-- Exercise requirements --
From the listing below, work out how many lines contain "will". Reply with that number only.

-- Provided entries --
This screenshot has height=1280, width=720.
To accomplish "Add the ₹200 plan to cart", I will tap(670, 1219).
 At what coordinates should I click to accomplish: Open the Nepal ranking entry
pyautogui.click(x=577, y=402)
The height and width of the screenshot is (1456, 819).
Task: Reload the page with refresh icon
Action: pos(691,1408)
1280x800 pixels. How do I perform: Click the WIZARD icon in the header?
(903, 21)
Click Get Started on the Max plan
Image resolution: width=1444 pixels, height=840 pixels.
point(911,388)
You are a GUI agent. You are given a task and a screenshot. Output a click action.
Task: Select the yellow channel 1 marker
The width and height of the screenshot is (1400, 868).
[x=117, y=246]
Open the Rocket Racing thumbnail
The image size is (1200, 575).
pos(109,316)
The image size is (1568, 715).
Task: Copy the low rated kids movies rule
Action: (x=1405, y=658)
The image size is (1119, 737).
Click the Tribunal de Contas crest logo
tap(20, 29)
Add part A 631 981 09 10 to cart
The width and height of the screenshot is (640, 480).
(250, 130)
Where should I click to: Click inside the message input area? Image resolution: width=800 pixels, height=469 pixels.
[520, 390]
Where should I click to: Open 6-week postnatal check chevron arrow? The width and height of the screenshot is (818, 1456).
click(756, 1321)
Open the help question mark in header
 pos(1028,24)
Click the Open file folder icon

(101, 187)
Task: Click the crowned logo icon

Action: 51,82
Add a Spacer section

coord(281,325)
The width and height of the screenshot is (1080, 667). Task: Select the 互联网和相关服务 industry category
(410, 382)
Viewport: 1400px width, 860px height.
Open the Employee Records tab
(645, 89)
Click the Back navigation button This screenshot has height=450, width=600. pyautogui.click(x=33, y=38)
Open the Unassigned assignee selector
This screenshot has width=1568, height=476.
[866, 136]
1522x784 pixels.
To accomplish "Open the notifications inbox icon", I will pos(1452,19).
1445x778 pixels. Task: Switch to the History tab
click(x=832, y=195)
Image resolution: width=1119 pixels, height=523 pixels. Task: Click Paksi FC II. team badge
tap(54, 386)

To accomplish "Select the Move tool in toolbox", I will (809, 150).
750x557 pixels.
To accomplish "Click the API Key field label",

-- Reply to the exercise --
3